Per i tedeschi ormai è chiaro che il salvataggio di Deutsche Bank e Commerzbank dovrà passare attraverso una fusione bancaria europea, e questo probabilmente è il motivo dietro la recente accelerazione del ministro Scholz sull'unione bancaria. Leggendo le cronache tuttavia si capisce che il mondo bancario tedesco sul tema è molto diviso. Ne scrive Die Welt


Gli istituti finanziari tedeschi sono divisi sulla proposta del ministro delle finanze Scholz per la creazione di un'assicurazione europea sui depositi. A battersi per la sua creazione è soprattutto Deutsche Bank - con il supporto di una grande banca straniera.

(...) I rappresentanti di alto livello dell'industria finanziaria tedesca ed europea si sono incontrati la scorsa settimana a Francoforte in occasione della Euro Finance Week per discutere di alcuni temi attuali. Uno di questi temi, che il primo giorno ha suscitato notevoli controversie fra i banchieri presenti, è stata proprio la recente iniziativa del ministro delle finanze tedesco Olaf Scholz per l'unione bancaria e il mercato comune dei capitali in Europa.

Scholz circa due settimane fa aveva segnalato la disponibilità della parte tedesca a fare qualche concessione su questo tema.

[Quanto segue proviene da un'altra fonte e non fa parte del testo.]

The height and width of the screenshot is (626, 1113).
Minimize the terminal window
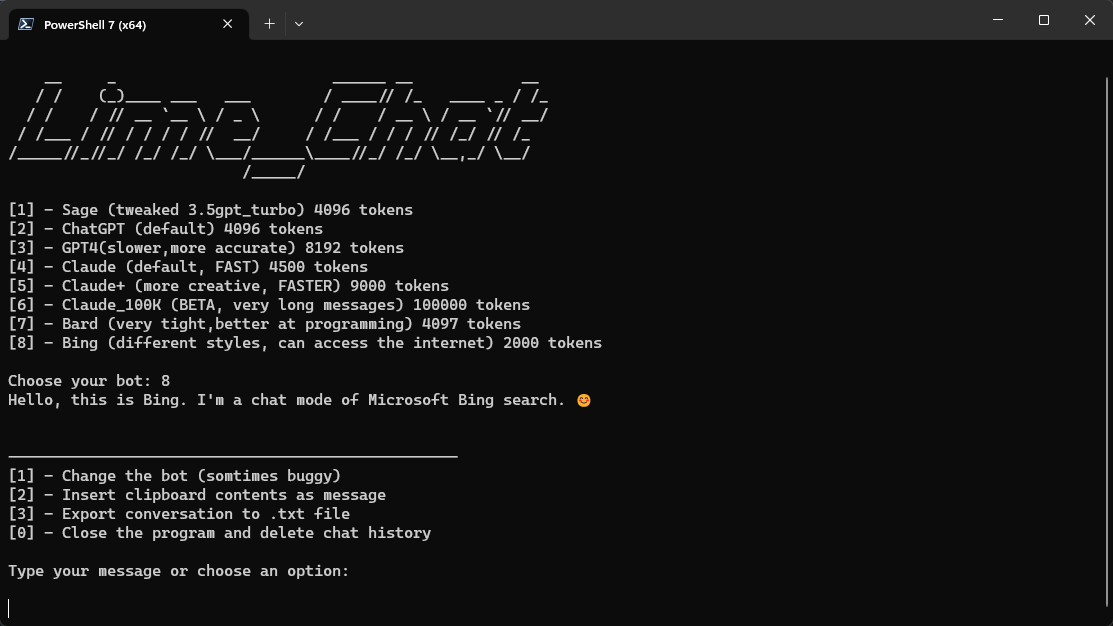[998, 20]
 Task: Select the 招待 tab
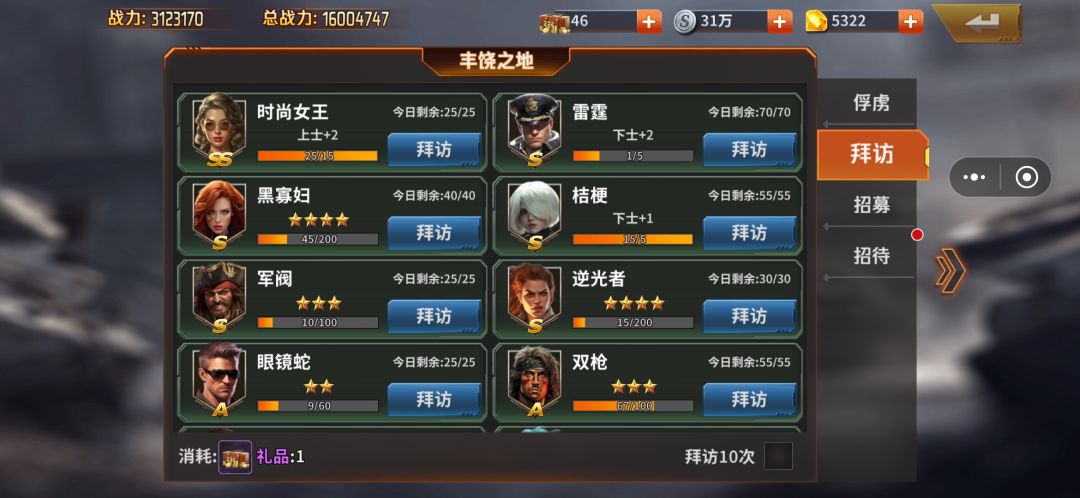[871, 256]
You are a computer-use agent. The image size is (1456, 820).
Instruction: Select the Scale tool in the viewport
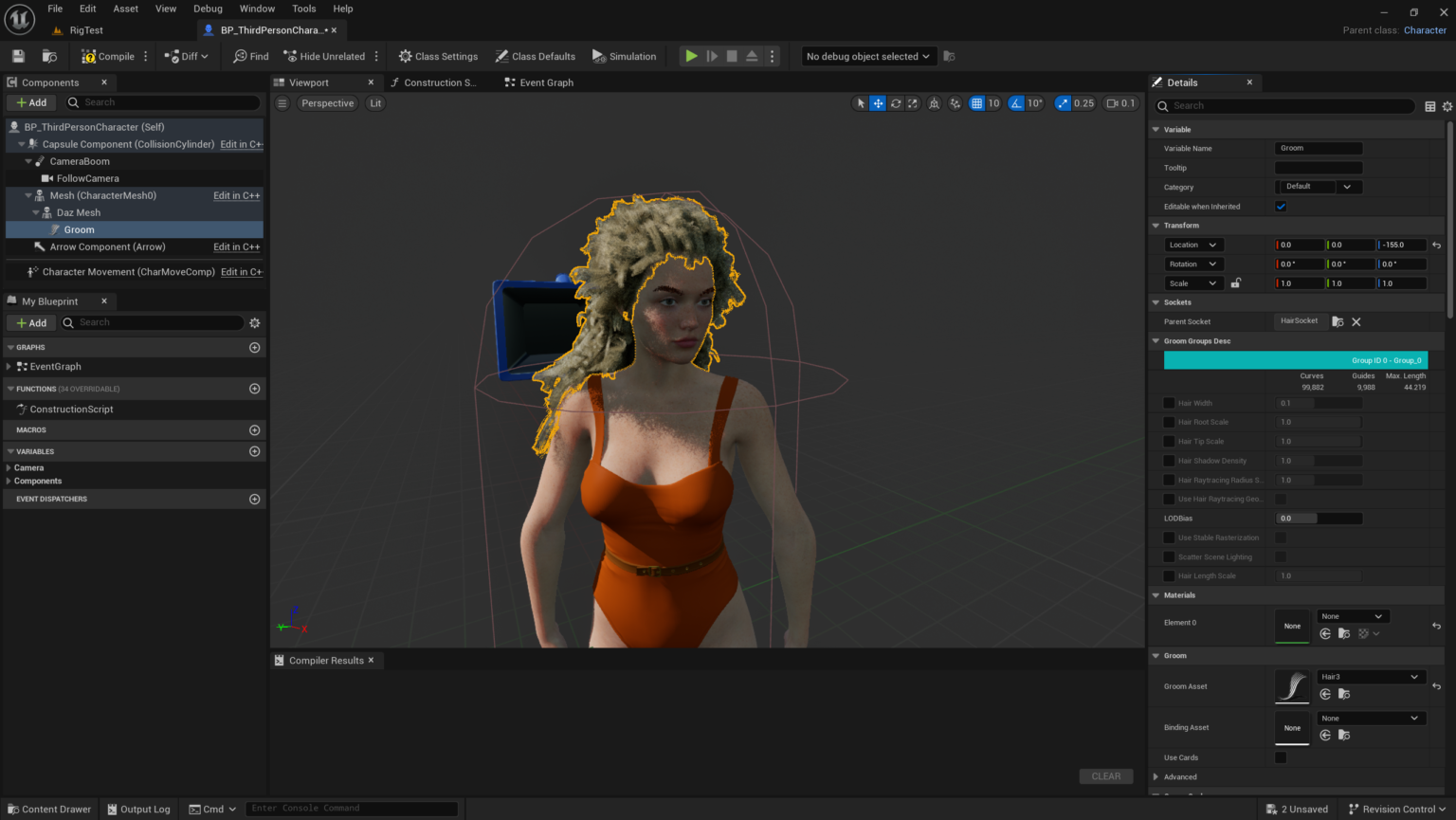[x=912, y=102]
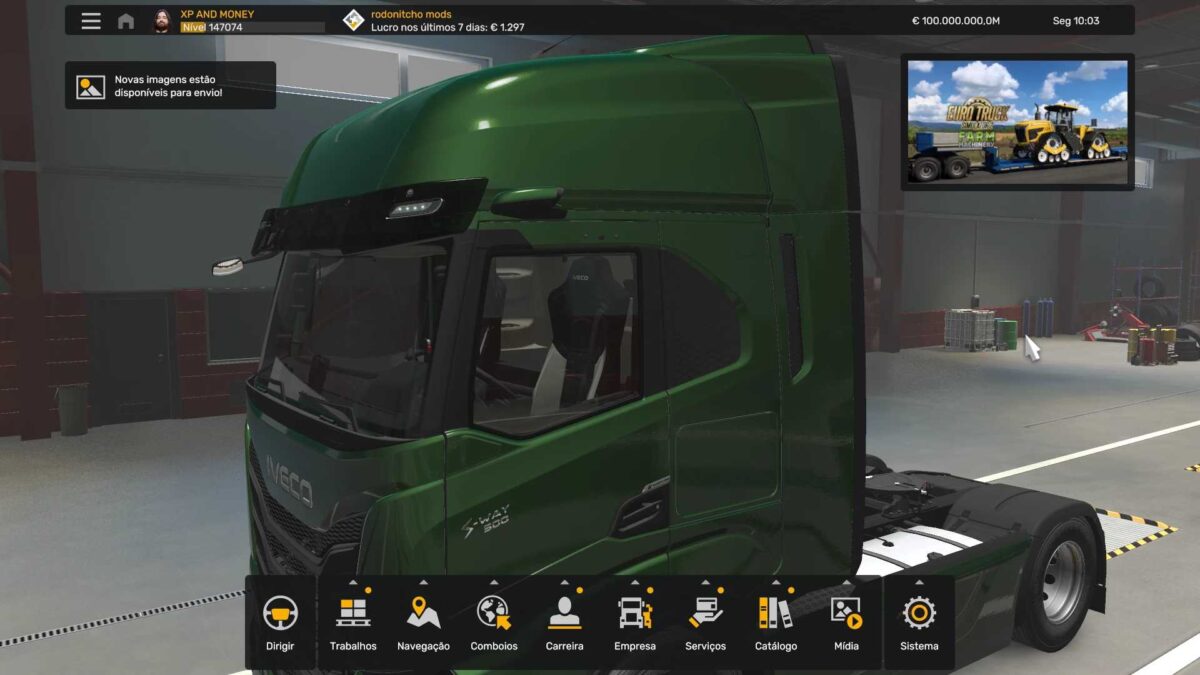This screenshot has width=1200, height=675.
Task: Click the home icon in top bar
Action: pos(126,21)
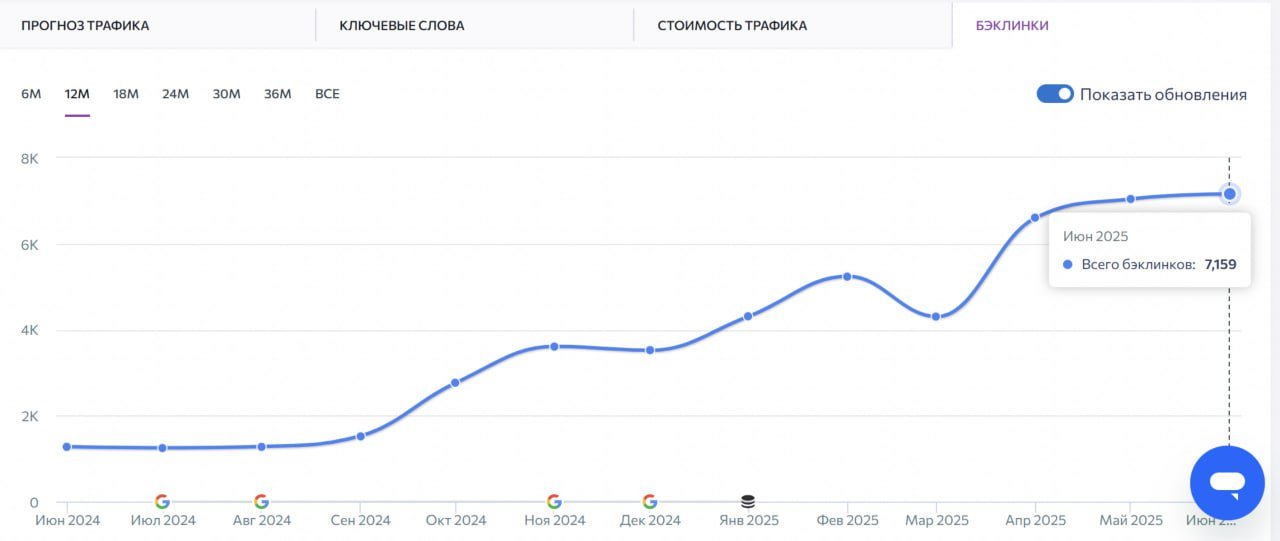Click Google update icon at Ноя 2024

(x=554, y=501)
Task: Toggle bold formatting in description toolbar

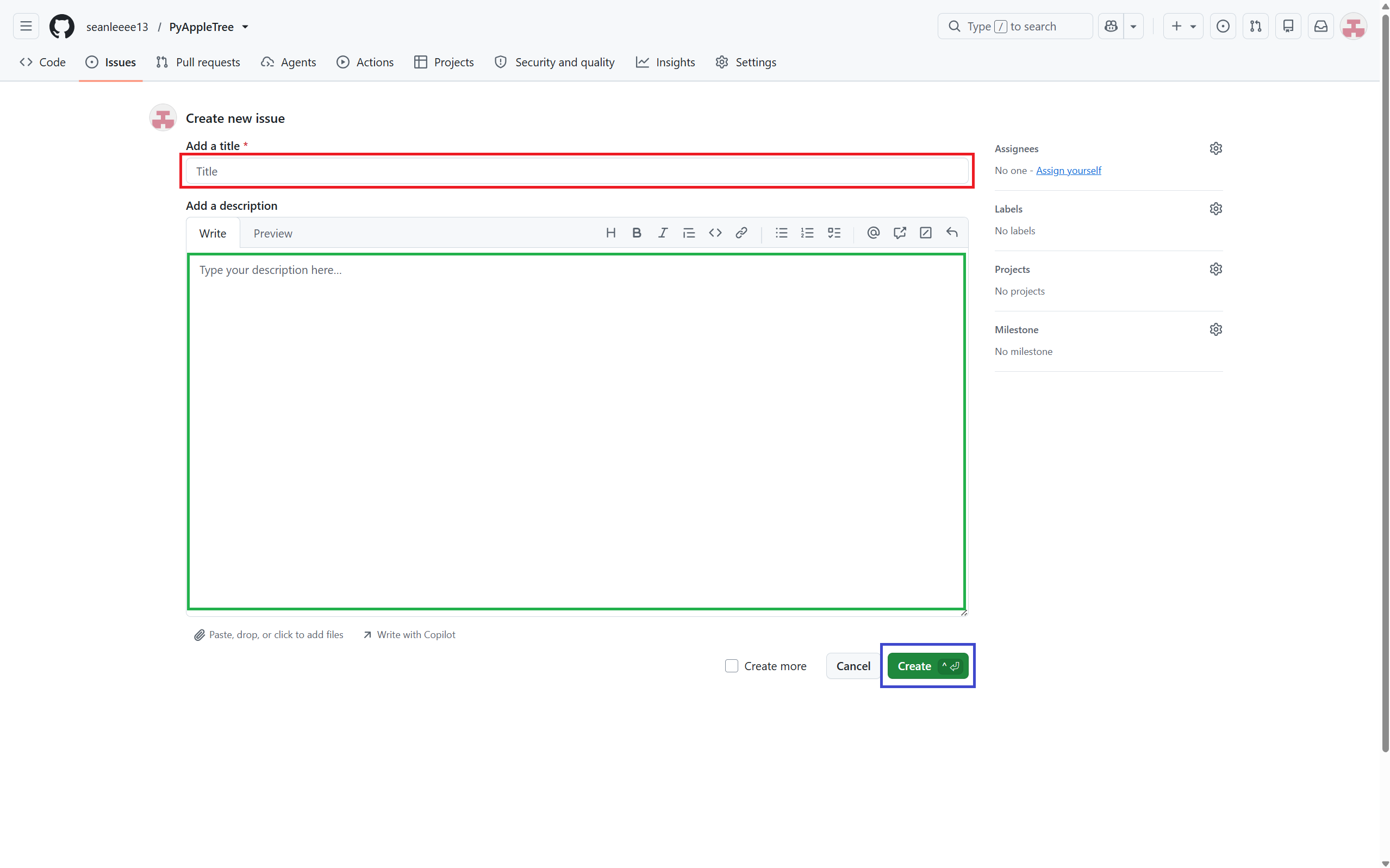Action: point(636,233)
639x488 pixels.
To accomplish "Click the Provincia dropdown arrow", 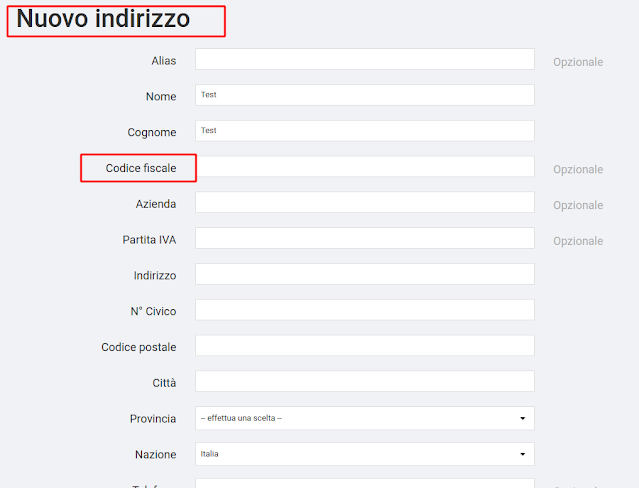I will point(522,418).
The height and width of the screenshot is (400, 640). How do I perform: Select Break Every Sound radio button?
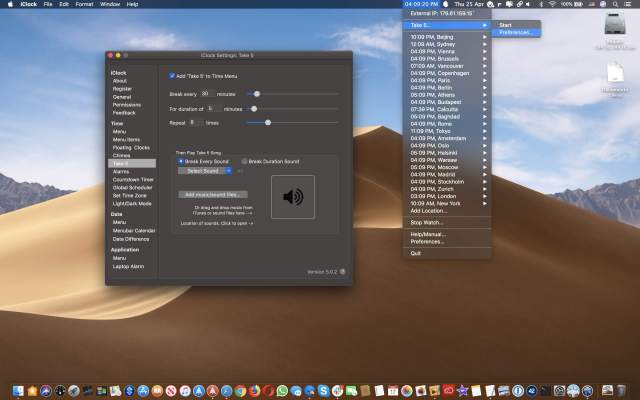click(180, 161)
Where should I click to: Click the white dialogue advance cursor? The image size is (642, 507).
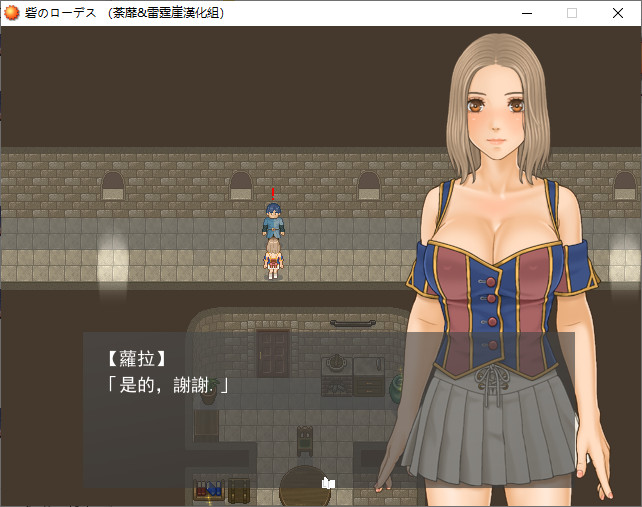coord(328,482)
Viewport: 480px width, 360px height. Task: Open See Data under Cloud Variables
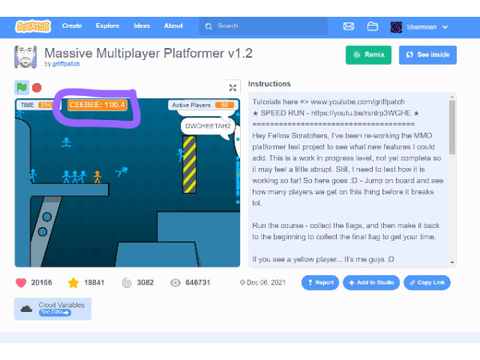click(55, 312)
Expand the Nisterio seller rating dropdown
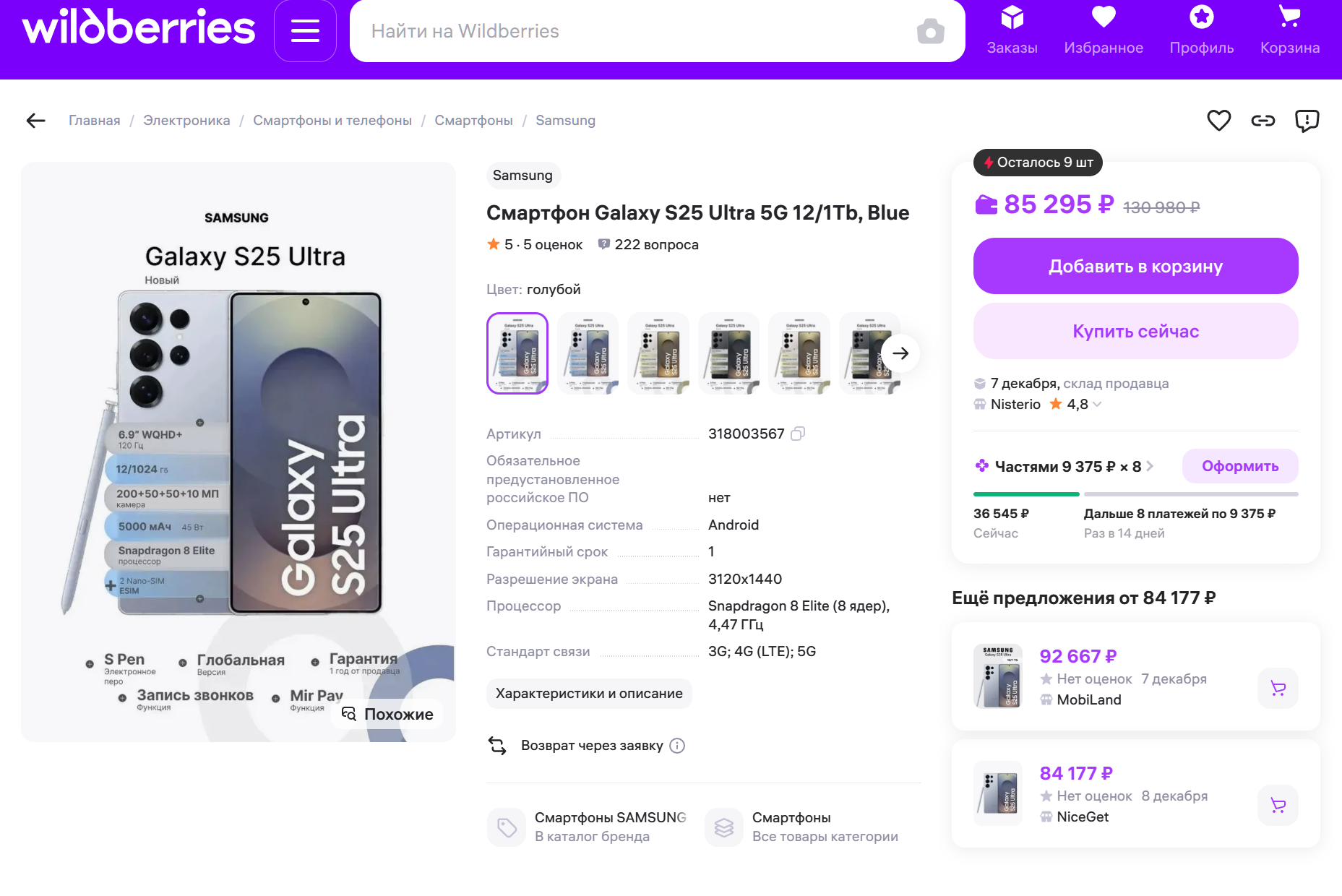This screenshot has width=1342, height=896. [1097, 405]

Finora l'assicurazione europea comune sui depositi, infatti, era sempre fallita a causa della resistenza tedesca. Scholz con la sua proposta di istituire un Fondo europeo di assicurazione sui depositi, in gergo noto come EDIS, ha voluto rompere questa situazione di stallo. Si tratterebbe di un fondo che dovrebbe entrare in funzione se i sistemi di garanzia nazionali dovessero andare in crisi.

I prerequisiti per la sua istituzione sarebbero: la standardizzazione delle regole di insolvenza e di risoluzione delle crisi bancarie in Europa, la riduzione dei crediti in sofferenza, in particolare quelli delle banche del sud, e il cambio di status dei titoli di Stato nei bilanci delle banche i quali non dovrebbero essere più trattati come obbligazioni prive di rischio.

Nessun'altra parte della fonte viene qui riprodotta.